Ольга Петровна весело посмотрела на него.
— Почему нездоровое? Где есть любопытство, там есть здоровье и и з б ы т о к жизненных сил. Наоборот, отсутствие любопытства и большая добродетель есть признак упадка, так как добродетель всегда предполагает пониженную силу жизни.
— Что вы всё ссоритесь? — сказала Рита, с удивлением посмотрев сначала на мужа, потом на подругу.
— Твой муж очень деспотичен… по отношению ко всем окружающим, — ответила Ольга Петровна и встала прощаться.
Сановное лицо, не сказавшее за весь вечер ни одного слова, тоже поднялось вслед за ней.
Унковский часто говорил себе, что эта женщина не стоит его любви, что она пустая, легкомысленная, жестокая, не умеющая ценить ч е л о в е к а. К тому же она, по-видимому, ещё и развратна.
Но чем больше он находил в ней недостатков, тем больше его тянуло к ней.
Свой дом с мягкотелой, пышной Ритой, с её кукольными глазами и широкой, расходящейся на две половины грудью, стал ему противен до тошноты. Когда он бывал дома, он постоянно думал: а что т а м в это время происходит? И благодаря этому бывал у Ольги Петровны чаще, чем следовало бы для сохранения своего достоинства.
XXXI
Деревня в этом году резко изменилась. Здесь были далеки от всех тонкостей политики не только мужики, но и помещики. Но предчувствие и ожидание чего-то неизбежного, надвигающегося с каждым днём, были и там.
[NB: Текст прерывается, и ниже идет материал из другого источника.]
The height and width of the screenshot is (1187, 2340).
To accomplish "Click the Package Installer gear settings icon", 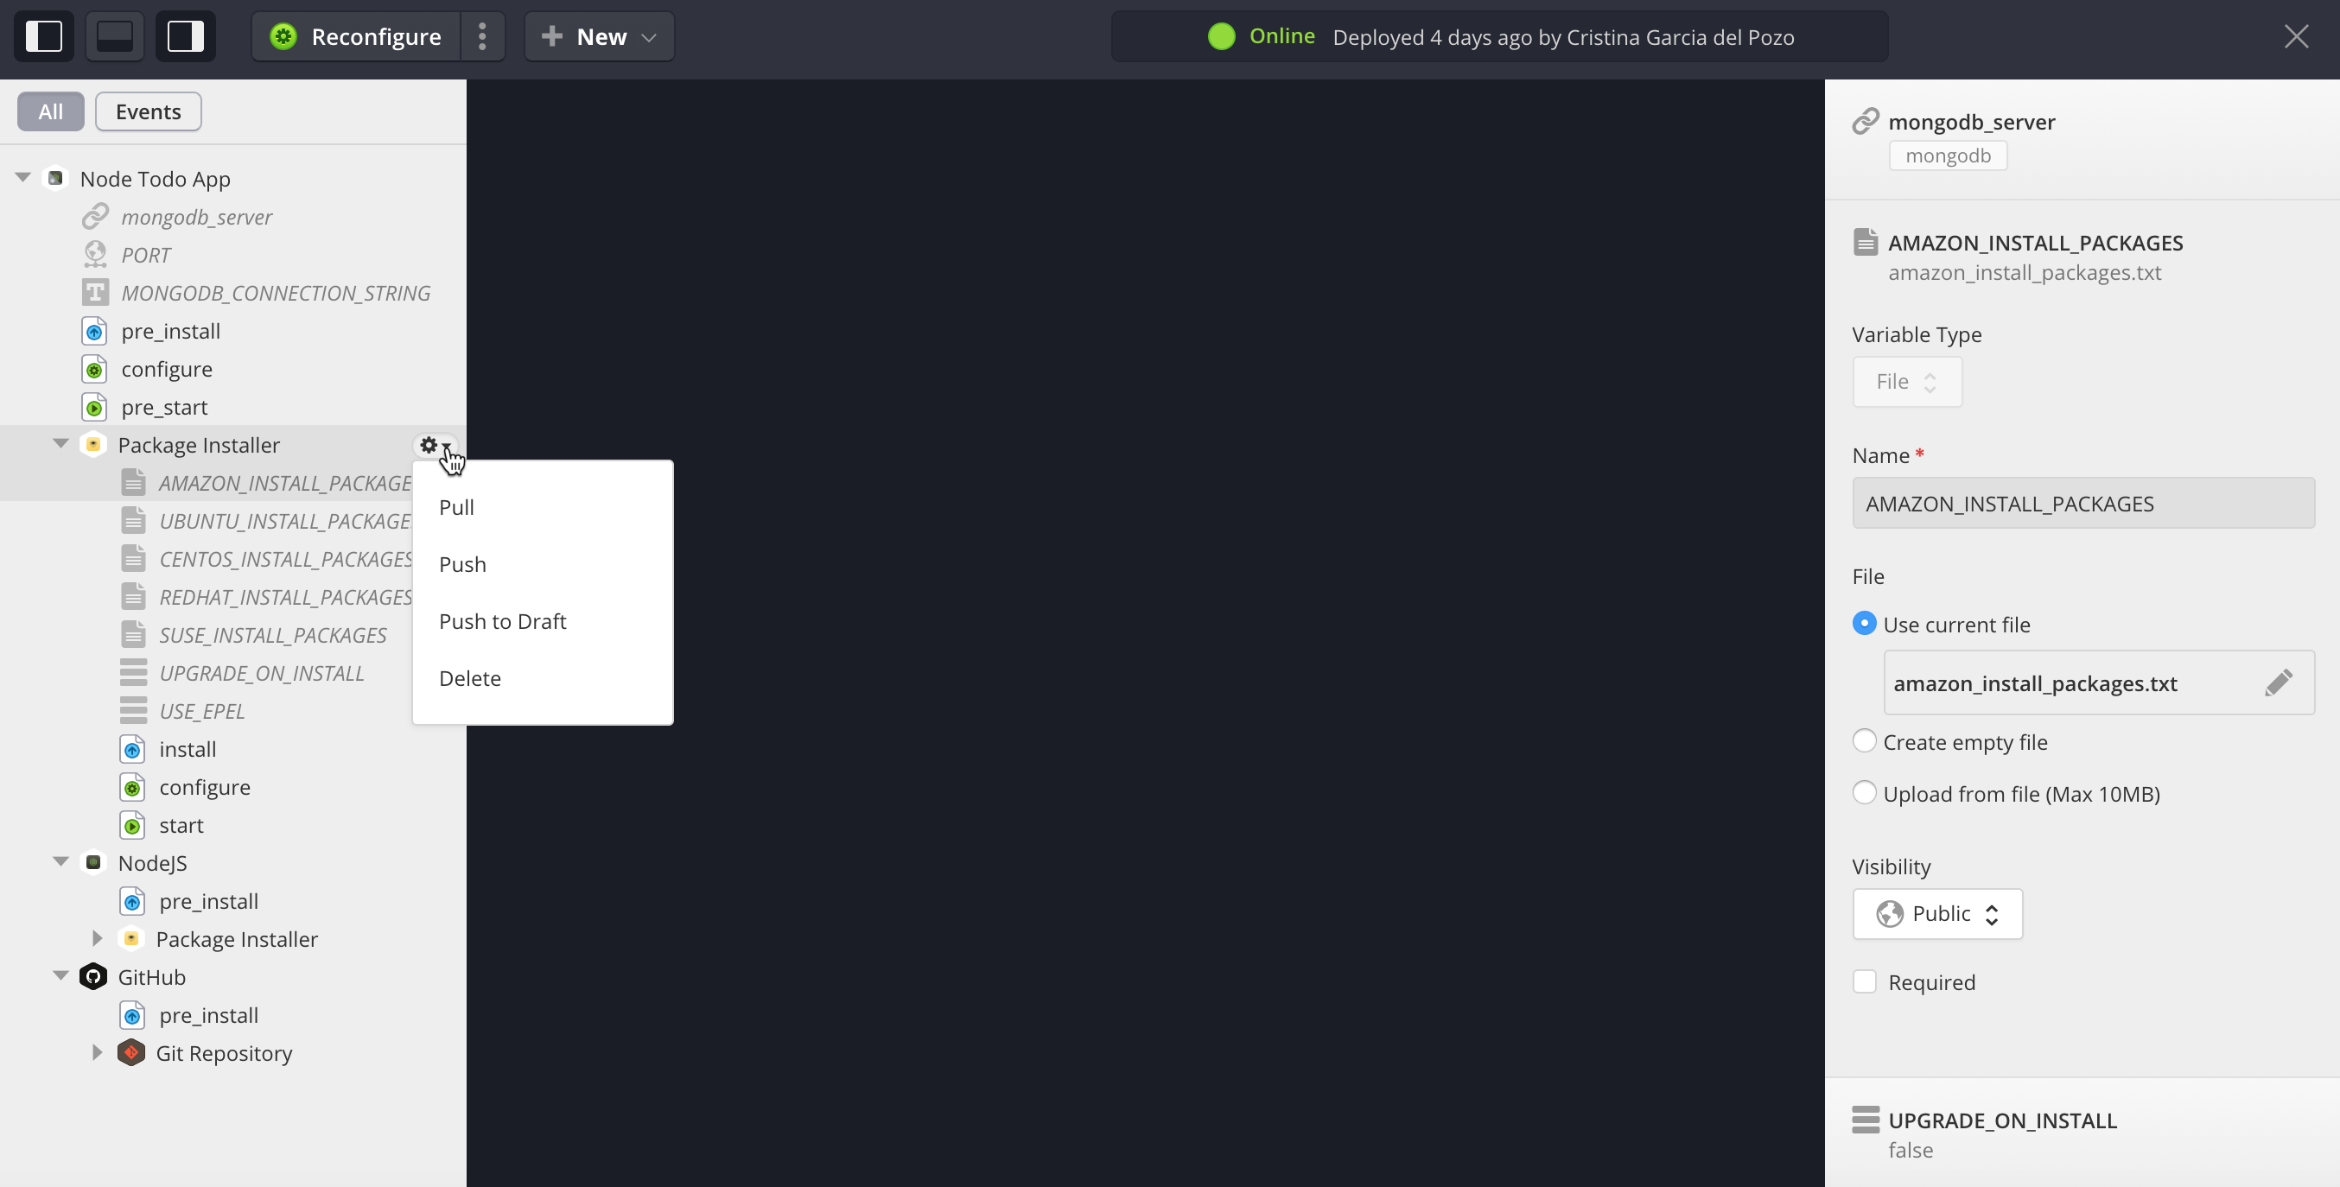I will 429,445.
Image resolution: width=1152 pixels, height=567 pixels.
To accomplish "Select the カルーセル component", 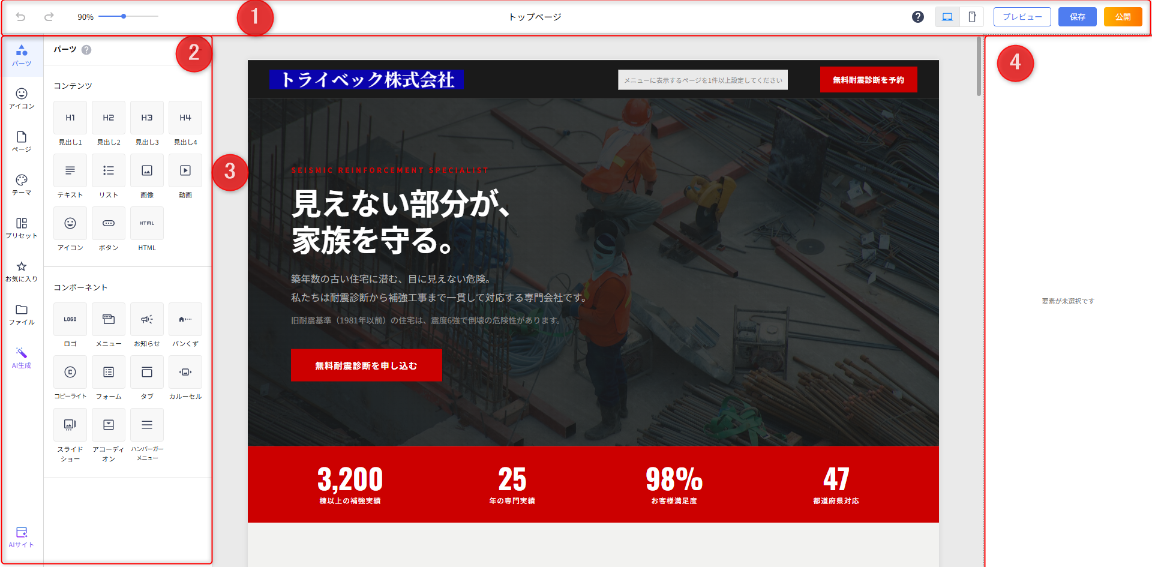I will pos(185,373).
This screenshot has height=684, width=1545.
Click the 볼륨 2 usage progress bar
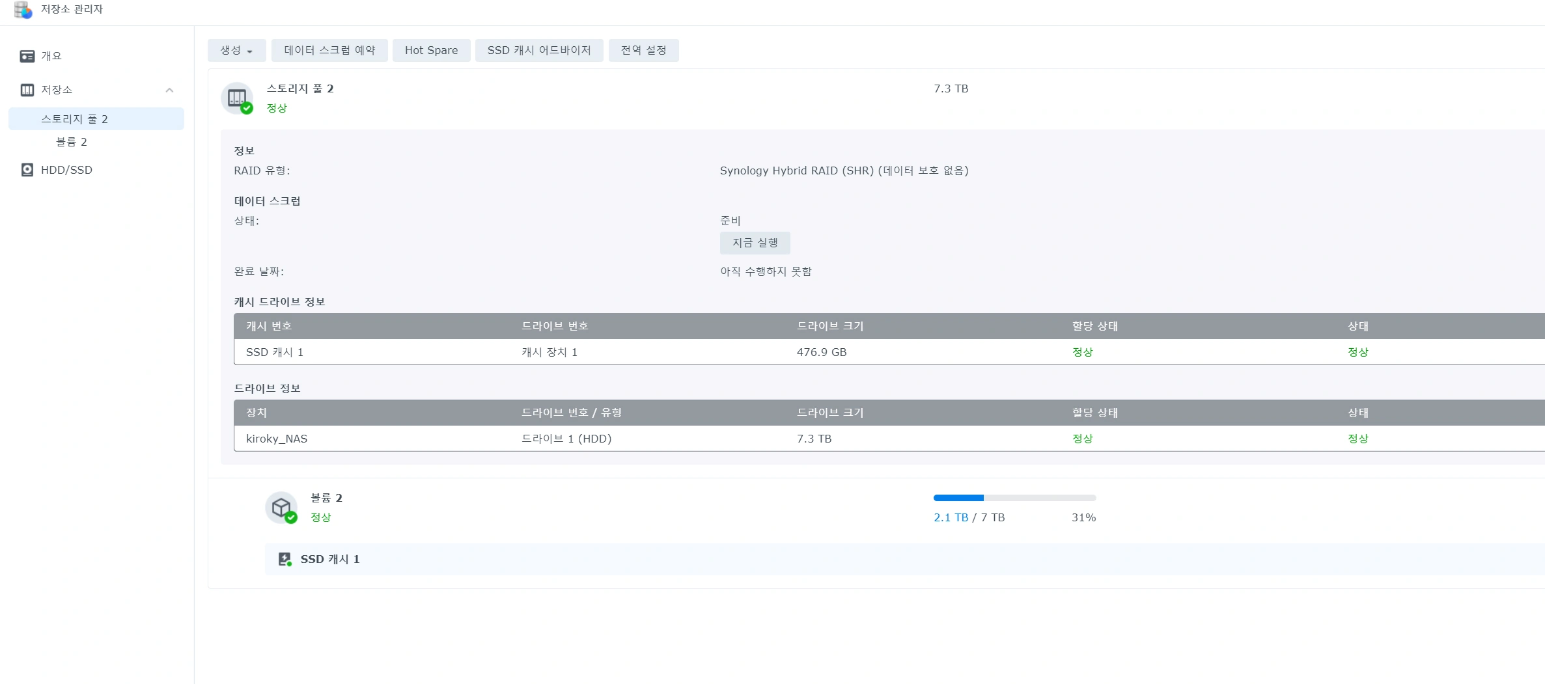[x=1014, y=498]
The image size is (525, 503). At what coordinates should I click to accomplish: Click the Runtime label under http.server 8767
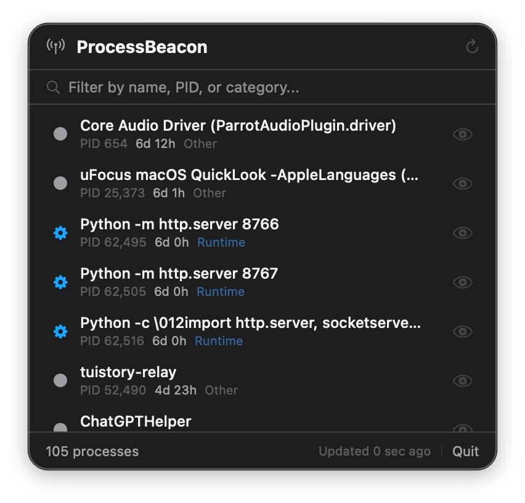[x=220, y=292]
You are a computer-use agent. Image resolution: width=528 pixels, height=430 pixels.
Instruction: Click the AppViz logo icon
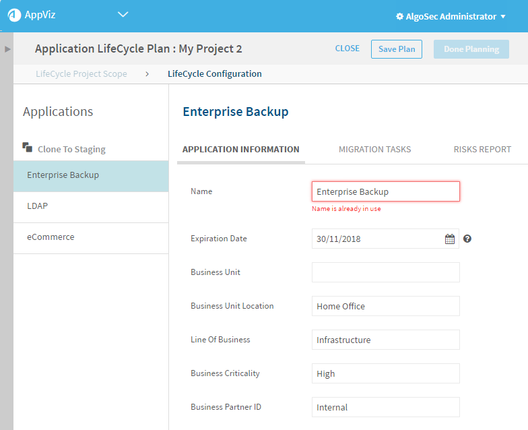tap(14, 16)
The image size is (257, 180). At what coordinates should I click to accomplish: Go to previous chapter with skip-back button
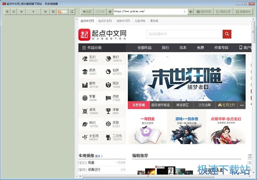pyautogui.click(x=22, y=11)
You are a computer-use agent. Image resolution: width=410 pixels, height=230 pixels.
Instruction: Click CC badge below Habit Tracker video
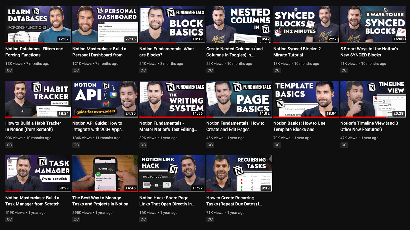tap(9, 145)
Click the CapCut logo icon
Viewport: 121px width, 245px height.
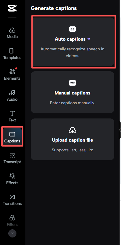tap(12, 8)

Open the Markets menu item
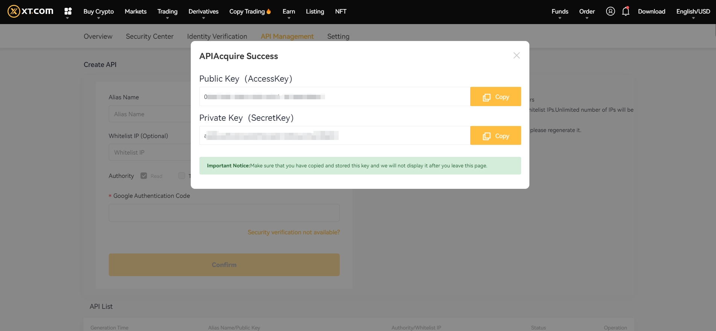point(135,12)
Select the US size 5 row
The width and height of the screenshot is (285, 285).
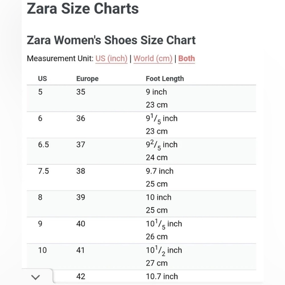click(141, 98)
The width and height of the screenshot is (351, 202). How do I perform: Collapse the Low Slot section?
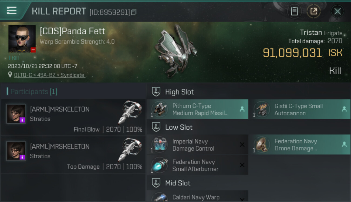156,127

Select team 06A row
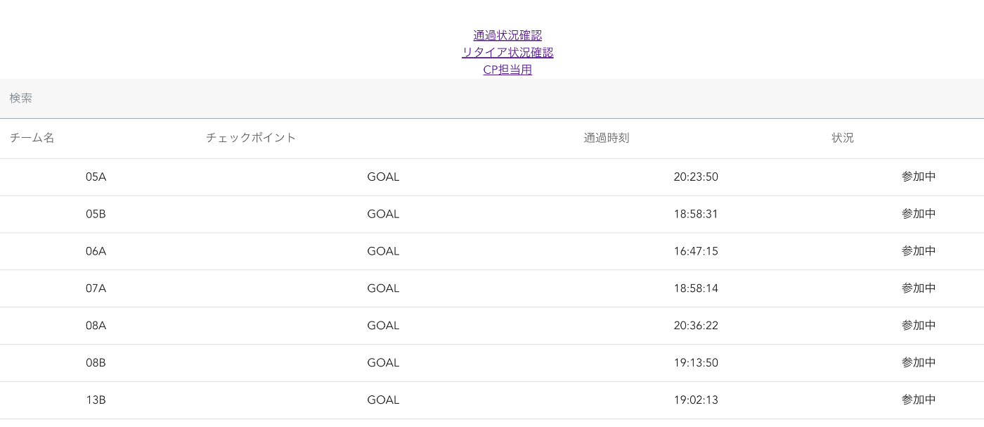(x=96, y=252)
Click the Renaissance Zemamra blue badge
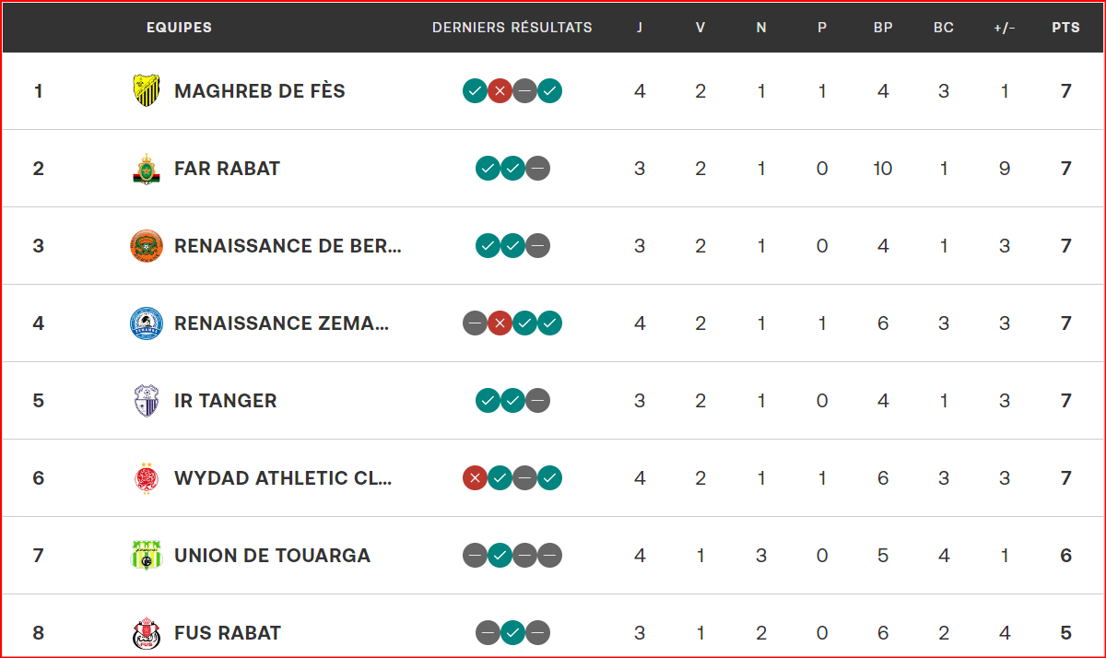Image resolution: width=1106 pixels, height=658 pixels. [147, 323]
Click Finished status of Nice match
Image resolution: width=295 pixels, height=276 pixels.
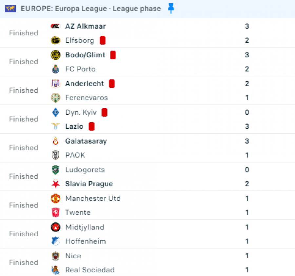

Существовал точно беспроволочный телеграф. Все политические новости доходили сюда с невероятной быстротой. Нехорошо рассказывали о царе и царице. Говорили, что министры получили от немцев миллиард, чтобы морить народ голодом и затягивать войну, дабы побольше мужиков было побито.
Всё больше и больше приходило с фронта дезертиров, которые прятались в овинах и ригах. Они говорили, что солдаты ружей не отдадут и народ всё возьмёт в свои руки.
Неожиданно появился солдат Андрей, который славился прежде на деревне озорством. Подействовал ли на него фронт или что другое, но его нельзя было узнать. От озорства не осталось и следа. Он похудел, глаза смотрели зорко и зло, когда разговор заходил о войне… Он не стал прятаться и совершенно открыто ходил по деревне, никого не боясь.